Finchè si scherza, può rimanere un modo per sorridere in un momento di grave difficoltà. Ma se lo scherzo diventa realtà allora c’è di che riflettere. A creare scompiglio e battute è ancora il decreto emanato dal Governo, quello redatto probabilmente in fretta e furia e già pronto per essere cambiato, quello che impone lo stop al servizio al tavolo alle 24 e quello al bancone alle 21 (salvo restrizioni che nel caso arrivano dalle Regioni). A Catanzaro e a Bologna due baristi ne hanno approfittato chiudendo come previsto il locale alle 24, ma riaprendolo chi un quarto d’ora dopo e chi un’ora più tardi.
«Il presidente Conte e i suoi super ministri laureati non hanno pensato che oltre alla chiusura c'è una riapertura per i locali». Lo rivela Aldo Manoieri il titolare del Bar Plaza Cafè di Catanzaro Lido il cui racconto della beffa al Governo è subito diventato virale sui social. Alla mezzanotte del 14 ottobre Manoieri ha chiuso il locale e lo ha riaperto 15 minuti dopo. I vigili urbani intervenuti non hanno potuto far altro che dargli ragione.
Aldo Manoieri
«Io ho chiuso regolarmente alla mezzanotte e l'ho fatto notare alle forze dell'ordine che pattugliavano la zona per far rispettare l'ordinanza ma
nel dpcm non è stata inserita l'informazione di quando una attività può riaprire», ha detto Manoieri.
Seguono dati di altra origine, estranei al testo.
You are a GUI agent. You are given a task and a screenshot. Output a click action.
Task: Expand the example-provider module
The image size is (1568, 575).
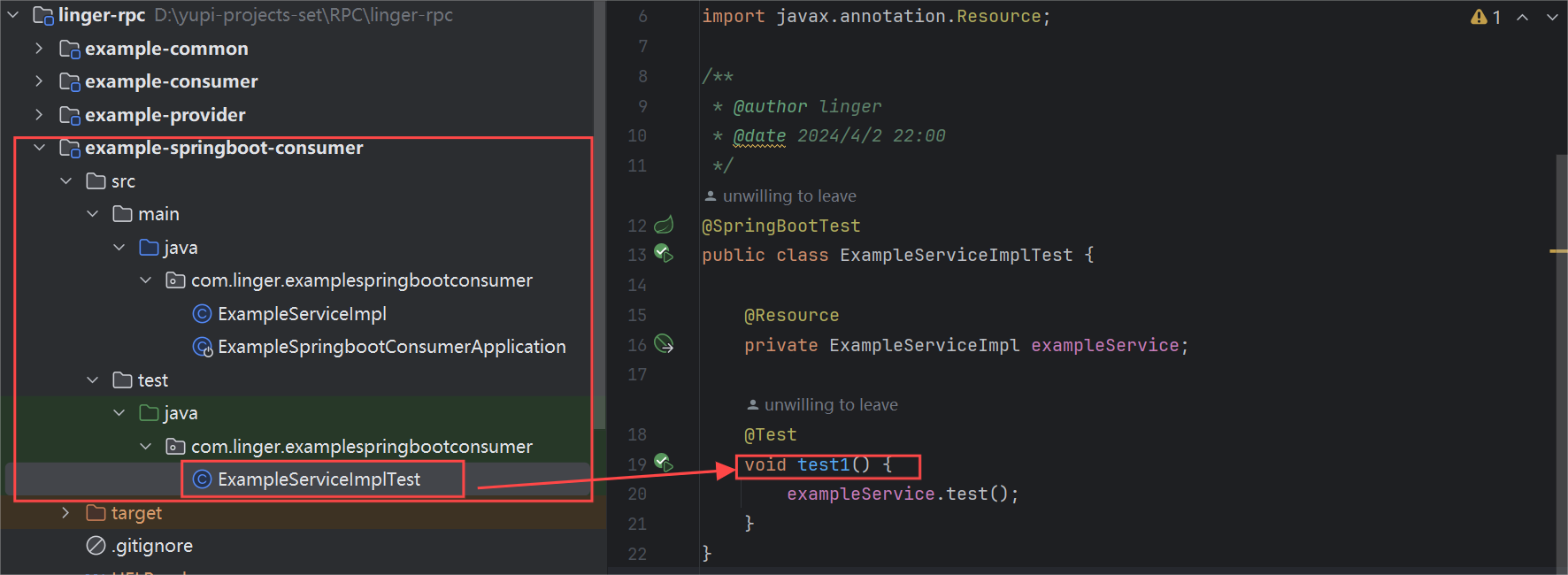pyautogui.click(x=39, y=115)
Quella trovata dall'imprenditore calabrese è in effetti una piccola falla. Il suo è un locale aperto 24 ore su 24 e a differenza degli altri non ha esposto l'orario di apertura e chiusura. Ecco quindi che il dpcm, nel suo caso, risulta nullo.
«Io avendo una attività h24 non ho orario di apertura e quindi manca il mio orario di apertura», dice ancora Manoieri. Nei prossimi giorni? Mi adeguerò a quello che dice il dpcm e continuo a riaprire alle 00.15».
Caso analogo anche a Bologna. «Il riassunto è che nell'ultimo Dpcm del 13 ottobre hanno dato un orario di chiusura dei locali, ma non uno di apertura. Quindi, io posso chiudere alle 24 e riaprire alle 24.01. Abbiamo scelto di stare chiusi un'ora per sanificare tavoli, locali e spazi e riapriamo all'una. Dobbiamo lavorare per consentire ai nostri dipendenti di andare avanti». Così
Andrea Ferrari, titolare del Mavit Bar di fronte alla Stazione centrale di Bologna, spiega come sono riusciti a
tenere aperta l'attività già autorizzata a essere operativa 24 ore su 24.
«Non stiamo facendo nulla di irregolare - spiega il titolare dell'esercizio di viale Pietramellara - per il Dpcm, se ho il servizio al tavolo posso continuare fino alle 24, se non ho il servizio al tavolo fino alle 21, ma, potenzialmente, potrei fare servizio da asporto. Per evitare fraintendimenti, abbiamo scelto di chiudere a mezzanotte e riaprire il giorno dopo, cioè all'una vendendo da asporto panini e brioche.
Nel testo, infatti, non c'è scritto quando si può riaprire: noi siamo qui giorno e notte, un bar non è obbligato ad aprire alle 6 di mattina. Il Dpcm è stato pensato per i luoghi della movida, qui noi svolgiamo un servizio per viaggiatori e turisti».
Come sempre l’opinione pubblica si spacca in due. Da un lato fa sorridere e discutere come i decreti vengano emanati a raffica contenendo contraddizioni o disposizioni poco chiare o facilmente interpretabili ognuna a proprio piacimento. Dall’altra verrebbe da appellarsi alla coscienza civile di ognuno, forse non ci sarebbe bisogno di un decreto pignolo, puntiglioso che elenchi ogni minima eventualità per far capire alla gente - sia clienti che imprenditori - che occorre massima attenzione per limitare il diffondersi del covid e che varrebbe la pena attenersi alle norme senza trovare il modo per evaderle. Sono pur sempre disposizioni dello Stato: dura lex, sed lex.